Everything changes and the pace of that change can be dizzying. Change for its own sake, however, isn’t always advisable. It needs to be carefully considered.
A recurring trend in my discussions with consumer electronics dealers is their efforts in exploring avenues by which they can both differentiate themselves and seek new margin-building categories.
Over the course of the past decade, a sizable percentage of the dealers I known in several different channels have changed, adapted and evolved their business models and assortment of products and services. Sometimes those changes have been extremely successful and sometimes they’ve been less so.
Over a long timeframe, established CE and AV companies can evolve so much that their present incarnation is unrecognizable from what the first went into business for. In one dramatic example, I used to work for a residential AV integrator that first began as a hi-fi and TV shop. They evolved over time, in equal parts by design and happy accident into specializing in selling, installing and servicing C-Band satellite dish systems (remember those?), eventually growing a division that installed digital satellite, and over time grew into residential AV and control systems, of increasing size, complexity and price tags.
It’s been even more dramatic in CE. The past decade has taken an enormous toll on the roster of independent CE dealers. There are far fewer still in business than there were ten years. Of the ones that remain, their survival has depended upon differentiating themselves, often by offering services that are superior to what the big box retailers can do.
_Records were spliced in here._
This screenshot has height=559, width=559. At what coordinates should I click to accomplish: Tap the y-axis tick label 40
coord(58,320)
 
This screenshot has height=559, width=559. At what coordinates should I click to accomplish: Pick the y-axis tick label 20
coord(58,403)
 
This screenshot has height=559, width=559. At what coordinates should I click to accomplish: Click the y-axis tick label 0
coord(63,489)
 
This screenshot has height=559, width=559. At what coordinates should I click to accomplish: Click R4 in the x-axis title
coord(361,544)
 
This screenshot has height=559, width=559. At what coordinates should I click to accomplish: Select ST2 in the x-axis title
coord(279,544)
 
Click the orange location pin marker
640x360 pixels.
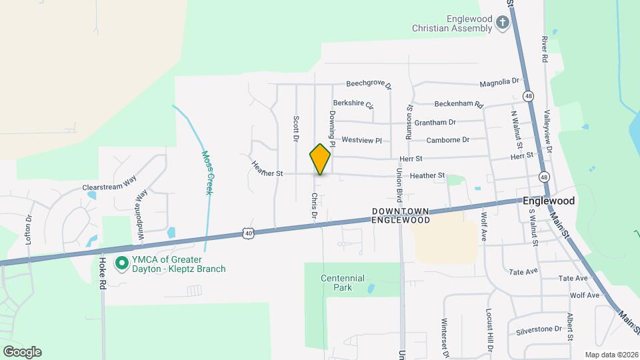click(x=320, y=159)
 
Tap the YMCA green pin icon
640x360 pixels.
click(x=121, y=264)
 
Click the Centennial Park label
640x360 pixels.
click(x=343, y=283)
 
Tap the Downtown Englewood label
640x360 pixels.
click(x=400, y=215)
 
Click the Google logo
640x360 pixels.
click(x=22, y=351)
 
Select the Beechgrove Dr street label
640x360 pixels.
click(x=369, y=85)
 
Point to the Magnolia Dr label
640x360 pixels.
click(x=499, y=82)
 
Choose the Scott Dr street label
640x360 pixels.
click(x=295, y=129)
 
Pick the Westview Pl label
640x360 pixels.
click(x=361, y=141)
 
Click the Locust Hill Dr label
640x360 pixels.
click(x=489, y=327)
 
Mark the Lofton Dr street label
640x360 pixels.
click(x=29, y=230)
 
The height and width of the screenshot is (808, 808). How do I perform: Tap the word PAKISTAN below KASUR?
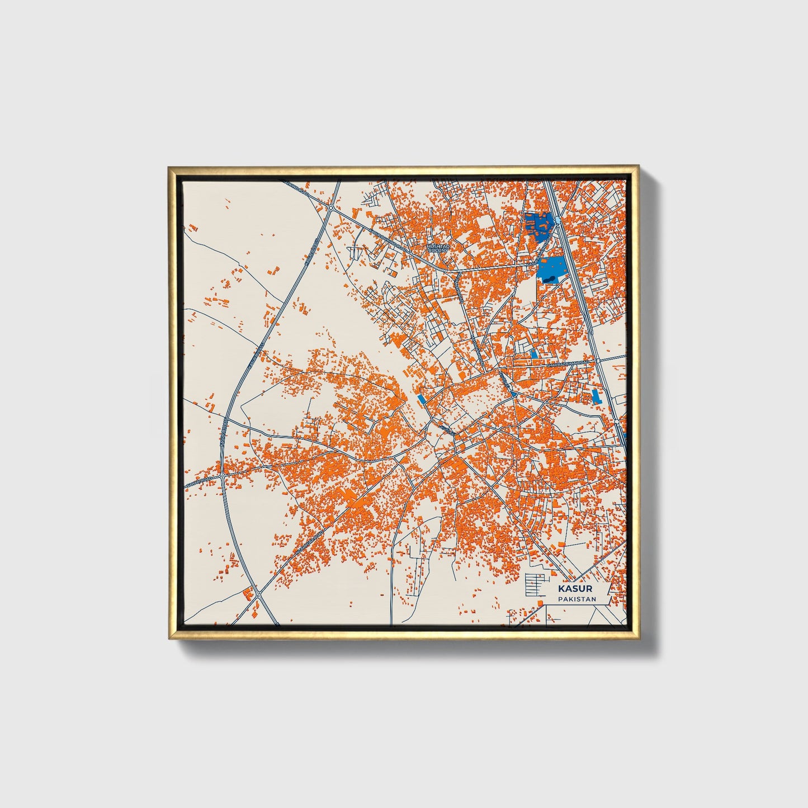click(x=576, y=599)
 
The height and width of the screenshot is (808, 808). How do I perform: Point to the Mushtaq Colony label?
click(x=438, y=247)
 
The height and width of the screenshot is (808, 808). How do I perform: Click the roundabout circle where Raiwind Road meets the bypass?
click(x=331, y=207)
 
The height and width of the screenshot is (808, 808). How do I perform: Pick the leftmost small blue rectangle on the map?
click(x=420, y=399)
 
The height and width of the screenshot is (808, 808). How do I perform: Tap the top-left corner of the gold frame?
click(x=169, y=167)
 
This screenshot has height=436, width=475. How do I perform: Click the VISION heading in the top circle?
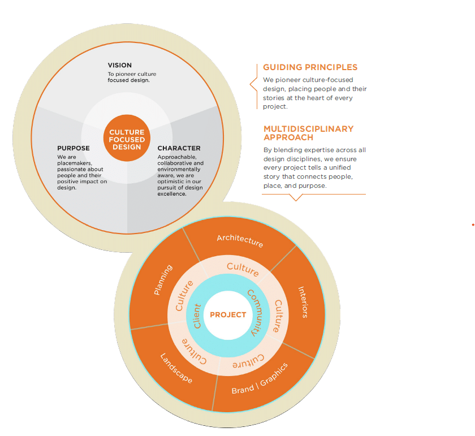120,66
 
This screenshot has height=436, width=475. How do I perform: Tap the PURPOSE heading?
74,148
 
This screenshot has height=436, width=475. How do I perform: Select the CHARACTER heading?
179,148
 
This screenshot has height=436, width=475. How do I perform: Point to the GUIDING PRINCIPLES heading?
310,67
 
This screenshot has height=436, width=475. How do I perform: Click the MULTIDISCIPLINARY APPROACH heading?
309,133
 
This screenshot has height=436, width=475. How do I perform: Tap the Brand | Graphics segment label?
260,379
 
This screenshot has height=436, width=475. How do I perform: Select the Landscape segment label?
176,369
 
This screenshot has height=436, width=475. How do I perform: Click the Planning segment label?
163,279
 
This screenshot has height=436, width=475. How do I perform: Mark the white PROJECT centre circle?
228,314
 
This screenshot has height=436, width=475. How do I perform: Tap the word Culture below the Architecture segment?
243,269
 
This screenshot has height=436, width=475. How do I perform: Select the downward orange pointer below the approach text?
296,197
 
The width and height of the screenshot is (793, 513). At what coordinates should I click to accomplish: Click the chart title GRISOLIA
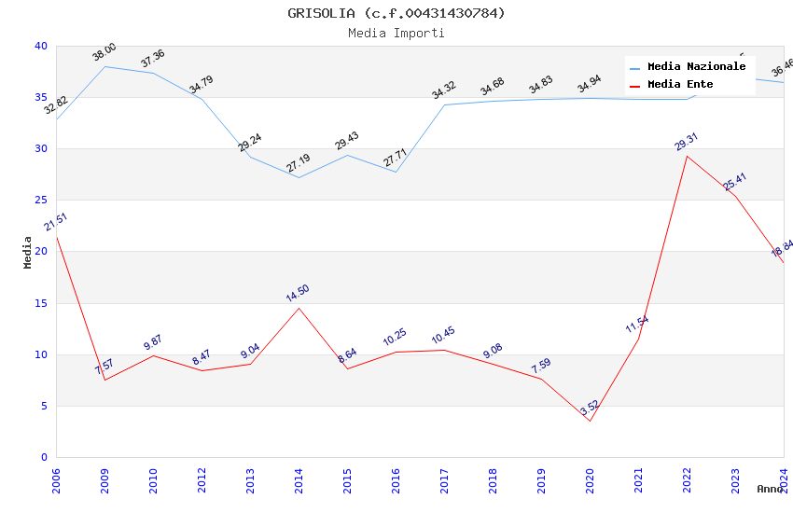coord(396,13)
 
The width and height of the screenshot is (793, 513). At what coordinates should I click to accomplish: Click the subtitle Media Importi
coord(396,33)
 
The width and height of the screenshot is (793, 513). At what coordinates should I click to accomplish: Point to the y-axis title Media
coord(27,252)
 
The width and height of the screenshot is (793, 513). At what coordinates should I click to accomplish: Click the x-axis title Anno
coord(770,489)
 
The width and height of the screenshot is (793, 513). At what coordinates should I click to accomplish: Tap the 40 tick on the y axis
coord(40,47)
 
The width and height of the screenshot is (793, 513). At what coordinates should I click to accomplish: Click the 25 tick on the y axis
coord(40,201)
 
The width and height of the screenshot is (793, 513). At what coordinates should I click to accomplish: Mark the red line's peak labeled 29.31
coord(687,156)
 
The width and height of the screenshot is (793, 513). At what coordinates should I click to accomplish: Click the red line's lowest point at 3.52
coord(590,421)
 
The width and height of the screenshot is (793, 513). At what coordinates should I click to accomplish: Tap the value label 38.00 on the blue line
coord(104,52)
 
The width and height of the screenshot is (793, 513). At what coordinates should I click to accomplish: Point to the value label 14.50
coord(298,293)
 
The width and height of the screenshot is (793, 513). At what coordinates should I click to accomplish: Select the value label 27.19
coord(299,163)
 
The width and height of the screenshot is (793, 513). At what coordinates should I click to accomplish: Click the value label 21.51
coord(56,222)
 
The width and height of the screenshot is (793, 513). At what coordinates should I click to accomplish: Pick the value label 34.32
coord(444,90)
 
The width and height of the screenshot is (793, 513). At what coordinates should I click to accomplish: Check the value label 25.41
coord(735,182)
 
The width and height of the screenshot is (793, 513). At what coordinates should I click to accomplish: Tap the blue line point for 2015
coord(347,155)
In recent years, I’ve been spending far more time in the telecom and mobility channels, in which I’ve observed that change is arguably even more frenetic and relentless than in AV. In Western Canada, a large number of the incumbent mobility dealers share a similar origin. Most were founded by long time employees of AGT, Alberta Government Telephones, as well as municipal carriers like EdTel who took early retirement buyout packages when the government corporations were privatized in the early 1990s.
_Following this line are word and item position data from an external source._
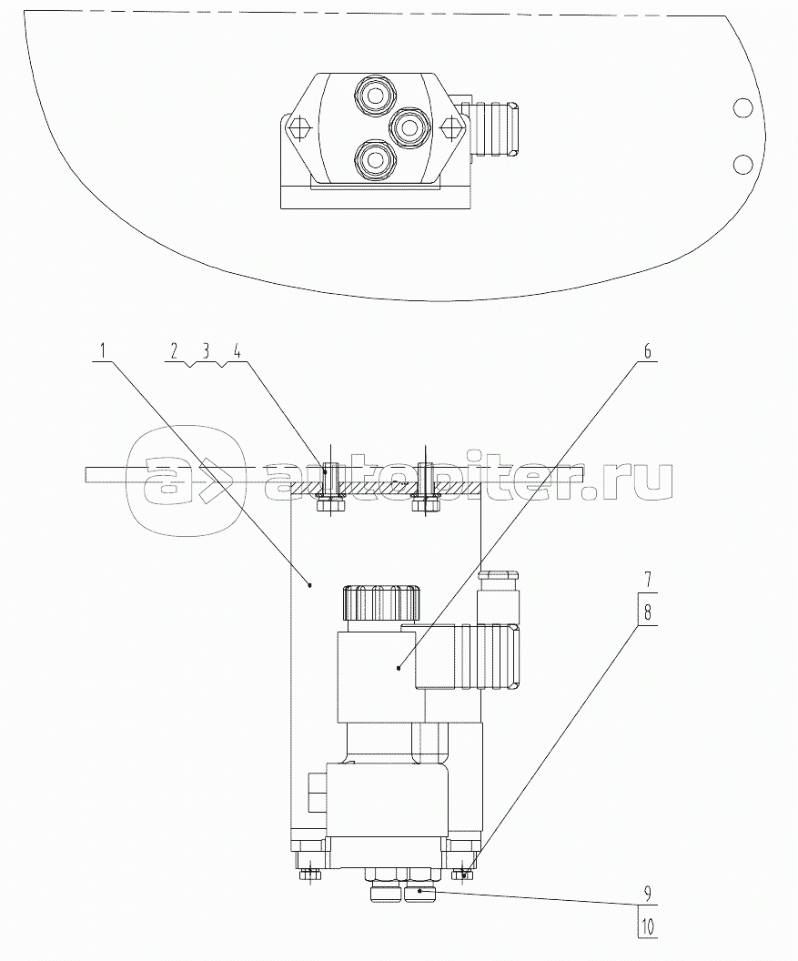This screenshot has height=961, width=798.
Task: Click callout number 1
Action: [x=103, y=351]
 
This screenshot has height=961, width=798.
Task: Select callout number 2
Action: [x=175, y=351]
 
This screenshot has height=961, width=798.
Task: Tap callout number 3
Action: [x=206, y=351]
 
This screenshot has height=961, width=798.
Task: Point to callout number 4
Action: [x=237, y=351]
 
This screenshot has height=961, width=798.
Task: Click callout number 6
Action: [x=647, y=351]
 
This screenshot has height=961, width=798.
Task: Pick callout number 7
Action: [x=647, y=579]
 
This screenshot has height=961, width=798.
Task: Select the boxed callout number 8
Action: [x=647, y=611]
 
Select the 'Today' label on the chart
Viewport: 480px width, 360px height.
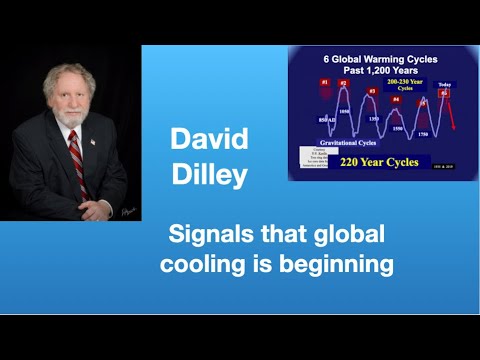pos(444,84)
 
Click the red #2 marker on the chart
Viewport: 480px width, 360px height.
pos(343,84)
They invested their buyout money in opening cellphone retailers just the mobile boom began.
As with anything, some prospered and grew, and some didn’t. Speaking very broadly, the mobile dealers who did grow remained flexible and adapted to the marketplace as it changed, adding new products and services as they emerged and dropping old ones as their profitability waned.
That’s not the only genesis of mobility dealers. One long-time dealer of mine began his business repairing cellphones. The obvious add-on to that business was to start selling accessories: cases, chargers, cables, screen protectors, etc.
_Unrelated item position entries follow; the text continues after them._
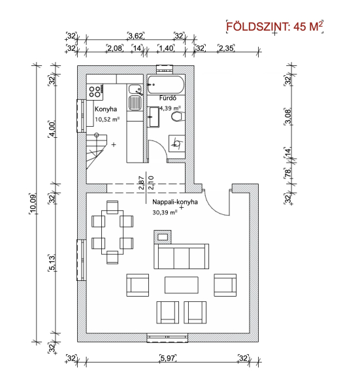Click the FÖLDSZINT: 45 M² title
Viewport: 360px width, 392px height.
[274, 26]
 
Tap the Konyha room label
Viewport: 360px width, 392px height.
[106, 109]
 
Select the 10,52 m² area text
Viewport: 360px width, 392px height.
[107, 120]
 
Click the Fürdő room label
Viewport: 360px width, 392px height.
[168, 98]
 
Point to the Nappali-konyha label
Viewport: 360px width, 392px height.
[175, 202]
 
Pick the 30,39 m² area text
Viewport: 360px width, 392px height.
[165, 212]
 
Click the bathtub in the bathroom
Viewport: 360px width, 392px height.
[165, 84]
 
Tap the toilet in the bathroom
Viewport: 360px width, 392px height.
[178, 117]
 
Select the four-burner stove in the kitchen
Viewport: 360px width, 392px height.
[95, 91]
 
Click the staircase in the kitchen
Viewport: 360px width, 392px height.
[97, 152]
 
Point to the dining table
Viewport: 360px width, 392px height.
[112, 232]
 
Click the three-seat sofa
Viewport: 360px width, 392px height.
[181, 257]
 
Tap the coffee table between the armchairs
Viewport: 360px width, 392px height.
[182, 285]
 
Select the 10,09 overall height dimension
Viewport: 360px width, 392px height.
[33, 204]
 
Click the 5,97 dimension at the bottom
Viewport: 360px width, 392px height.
[168, 358]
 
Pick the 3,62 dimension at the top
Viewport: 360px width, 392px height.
[136, 36]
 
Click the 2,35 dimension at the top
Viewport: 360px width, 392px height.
[226, 48]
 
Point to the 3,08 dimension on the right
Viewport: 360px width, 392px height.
[288, 117]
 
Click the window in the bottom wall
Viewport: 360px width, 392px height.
[167, 338]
While the competition in the mobile accessory space is much more fierce than outsiders might realize, it’s good great margins, and the repair business remains strong: So long as phones remain both indispensable and breakable, end users are going to need repair services.
Still, the dealer principal is looking towards the future, and at other revenue opportunities, and has begun exploring partnering with a mobile carrier to open a cellphone store.
Not every dealer I know in the various channels has evolved their business over time. I can think of quite a few off the top of my head who haven’t changed. Some of them are even still in business.
Change can be risky, but I’d suggest that not changing is even more risky.